## Task requirements
Return exactly the lines that run from the one with "For every named" to the last line of the entries below, both included, and nothing else.

## Dataset excerpts
□ □ □ □ □

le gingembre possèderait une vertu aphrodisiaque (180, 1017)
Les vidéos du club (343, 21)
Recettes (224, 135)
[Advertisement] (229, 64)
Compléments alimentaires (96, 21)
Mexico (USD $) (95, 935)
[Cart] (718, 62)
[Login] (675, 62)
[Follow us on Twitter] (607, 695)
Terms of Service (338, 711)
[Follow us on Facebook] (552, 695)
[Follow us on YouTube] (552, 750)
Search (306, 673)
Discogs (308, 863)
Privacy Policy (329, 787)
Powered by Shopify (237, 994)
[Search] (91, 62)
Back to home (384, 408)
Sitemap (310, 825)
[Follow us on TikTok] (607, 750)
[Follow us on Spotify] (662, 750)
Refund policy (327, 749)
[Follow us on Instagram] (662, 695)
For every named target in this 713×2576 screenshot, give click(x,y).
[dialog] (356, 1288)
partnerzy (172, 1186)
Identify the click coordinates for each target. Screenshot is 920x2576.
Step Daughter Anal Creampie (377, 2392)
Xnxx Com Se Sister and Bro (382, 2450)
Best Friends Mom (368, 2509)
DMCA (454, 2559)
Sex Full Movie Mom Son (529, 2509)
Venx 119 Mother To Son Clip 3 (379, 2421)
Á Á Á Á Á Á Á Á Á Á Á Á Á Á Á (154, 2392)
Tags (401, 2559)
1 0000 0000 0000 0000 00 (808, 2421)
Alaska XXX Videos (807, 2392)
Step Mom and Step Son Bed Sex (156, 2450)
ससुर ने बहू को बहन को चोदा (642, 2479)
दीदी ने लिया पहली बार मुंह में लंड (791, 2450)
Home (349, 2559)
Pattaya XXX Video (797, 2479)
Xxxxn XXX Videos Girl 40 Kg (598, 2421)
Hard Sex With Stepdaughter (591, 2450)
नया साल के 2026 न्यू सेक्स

□ □ □ □ □

## Exercise answer
For every named target in this 713×2576 screenshot, give click(x,y).
[dialog] (356, 1288)
partnerzy (172, 1186)
Identify the click coordinates for each target. Screenshot is 920x2576.
Step Daughter Anal Creampie (377, 2392)
Xnxx Com Se Sister and Bro (382, 2450)
Best Friends Mom (368, 2509)
DMCA (454, 2559)
Sex Full Movie Mom Son (529, 2509)
Venx 119 Mother To Son Clip 3 (379, 2421)
Á Á Á Á Á Á Á Á Á Á Á Á Á Á Á (154, 2392)
Tags (401, 2559)
1 0000 0000 0000 0000 00 (808, 2421)
Alaska XXX Videos (807, 2392)
Step Mom and Step Son Bed Sex (156, 2450)
ससुर ने बहू को बहन को चोदा (642, 2479)
दीदी ने लिया पहली बार मुंह में लंड (791, 2450)
Home (349, 2559)
Pattaya XXX Video (797, 2479)
Xxxxn XXX Videos Girl 40 Kg (598, 2421)
Hard Sex With Stepdaughter (591, 2450)
नया साल के 2026 न्यू सेक्स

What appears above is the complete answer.